Some concierge doctors are part of practice groups. MD2, which first opened in Seattle in 1996 and now has offices across the country, limits its doctors to 50 patients and charges $30,000 a year. Private Medical, run by Dr. Shain co-founded, charges $45,000 per year for each patient and serves just 1,500 families across six locations in California, Florida and New York. The Atria Health and Research Institute costs $60,000. The two locations in New York and Palm Beach have their own specialists, including cardiology, neurology and women’s health.

“What’s unique about our approach is that we focus on disease prevention holistically,” said Alan Tisch, co-founder and CEO of Atria Health. “We’re primary care and 15 other specialties. We’re also lifestyle and psychology. We integrate the most advanced technology in-house so we don’t have to send you out. And we’re here to keep you healthy, but we’re also responsible for providing you and your family with the best care if you get sick.”

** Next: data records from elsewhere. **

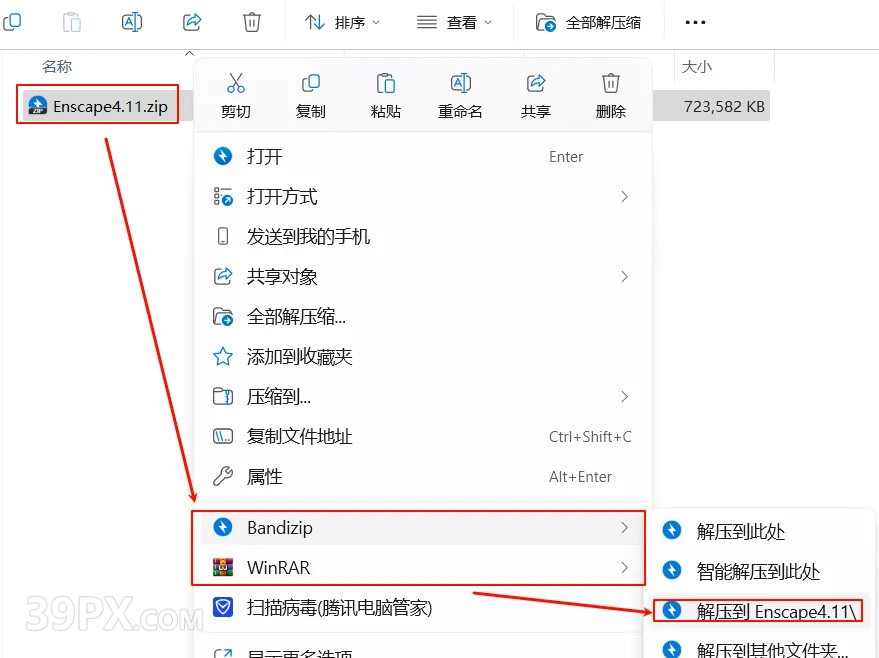
Task: Expand the 打开方式 submenu
Action: 422,197
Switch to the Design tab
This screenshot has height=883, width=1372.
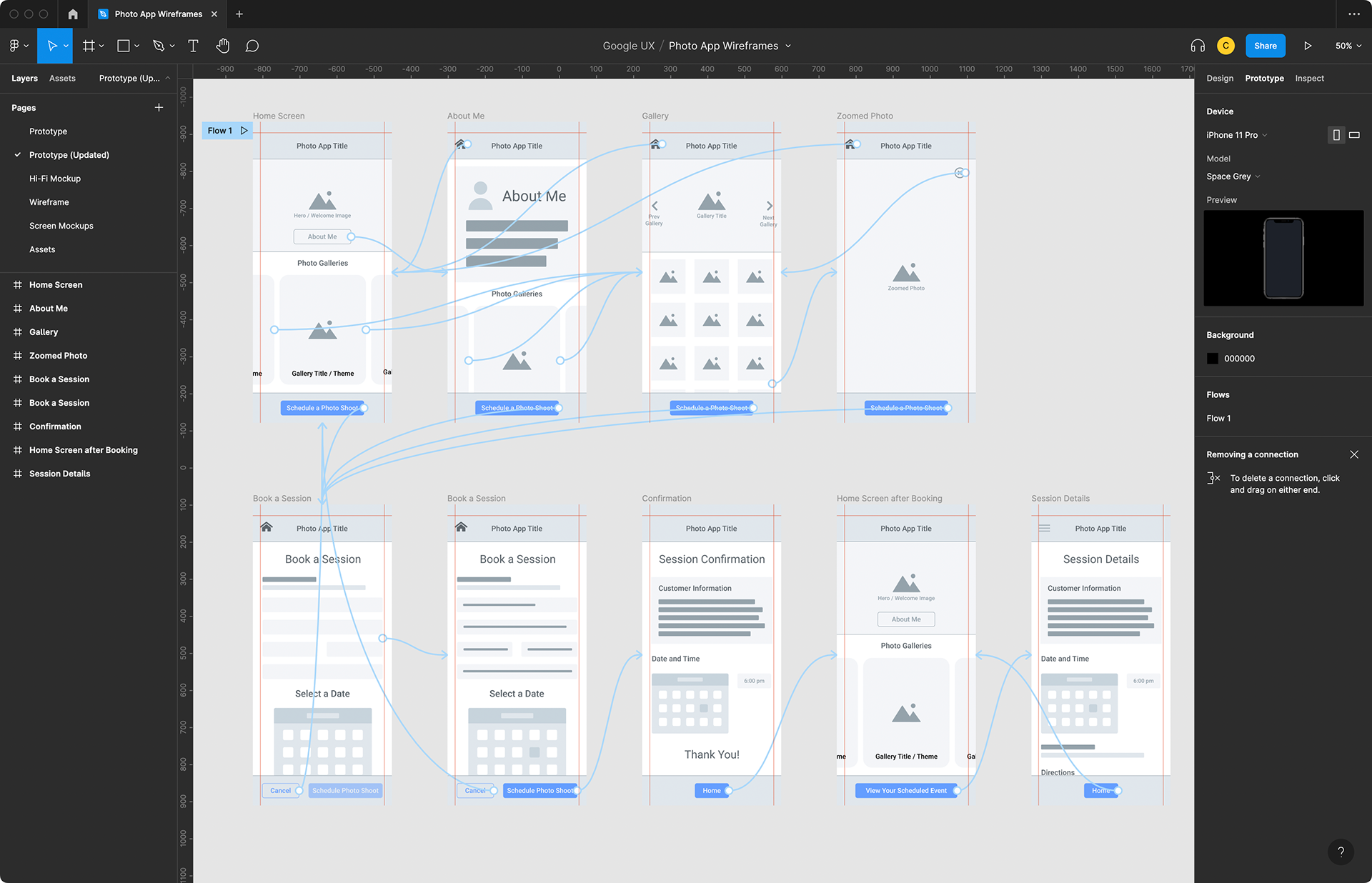[1220, 79]
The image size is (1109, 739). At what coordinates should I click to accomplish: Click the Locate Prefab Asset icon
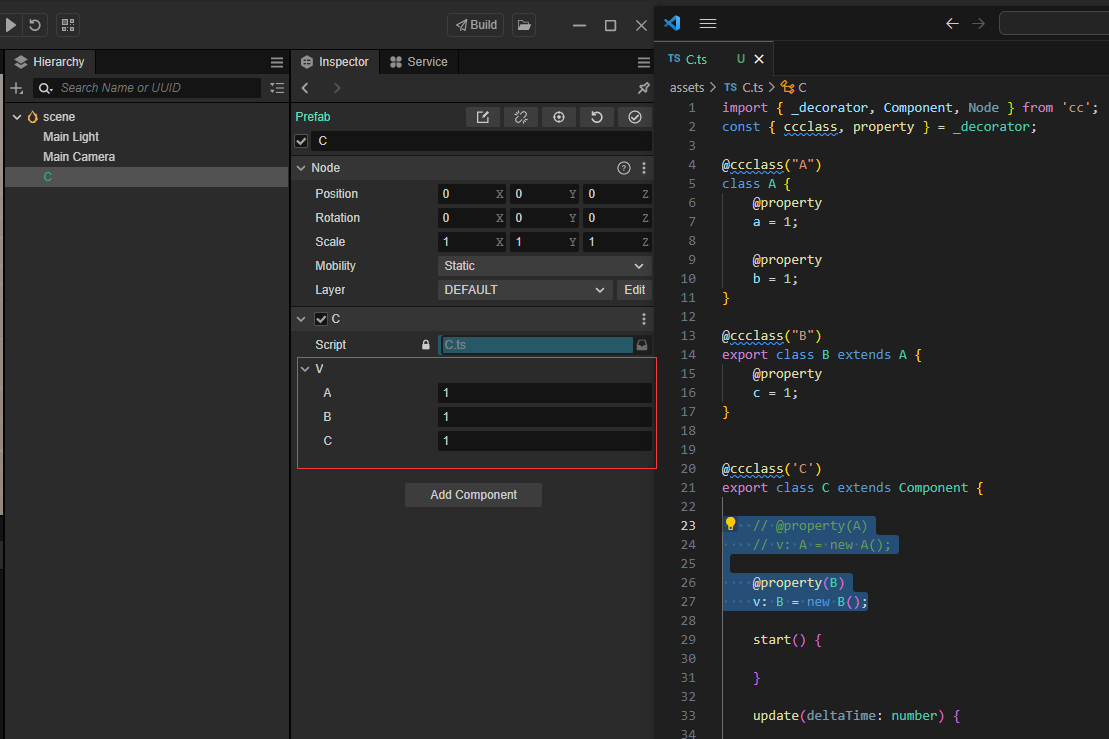pos(559,117)
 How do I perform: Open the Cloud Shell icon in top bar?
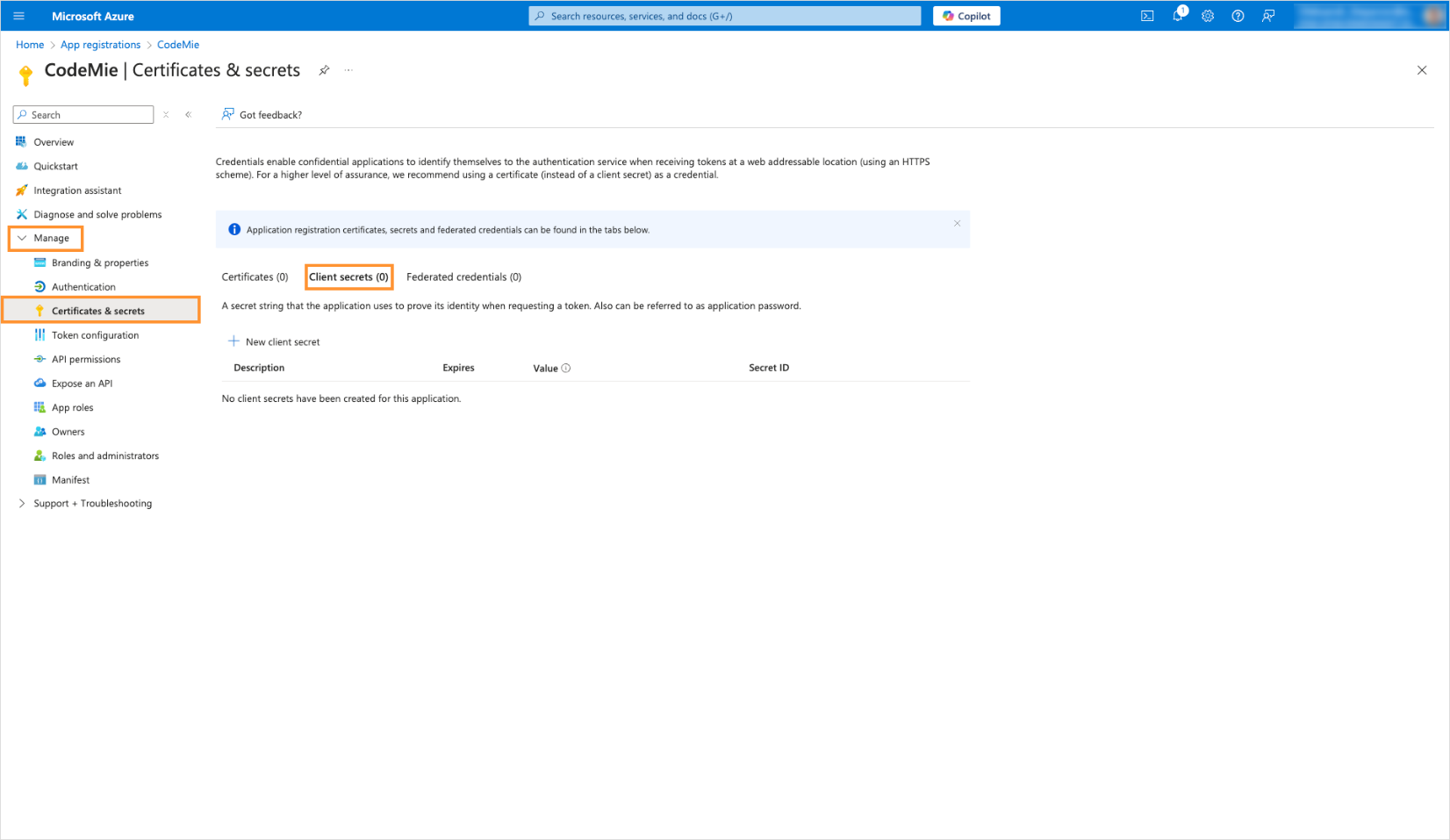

Regardless of which medical practice one chooses, Dr. Titov said the two things everyone can do to promote longevity are to focus on their heart health and weight. “GLPs [not inexpensive injectable drugs for weight management] show that when people lose weight, all of these other problems disappear. So reach your ideal weight and then exercise.”

Dr. Aaron Wenzel, a former emergency room physician and weight loss doctor, runs a concierge practice in Nashville that focuses on overall wellness. He charges $10,900 per year. “When I was doing emergency medicine, I had the realization that the only people I had ever seen improve their health were removing excess fat from their bodies,” he said.

While GLPs make it easier today, he said his practice focuses on helping people optimize their metabolism. It’s hard work, so he sympathizes with people who seek supplements as an easier route.

“I see many people, regardless of their economic strength, attracted by the noise of the new. But their diet, their fitness, their relationships are fragile.”

This, he said, is where people spend the most time and money.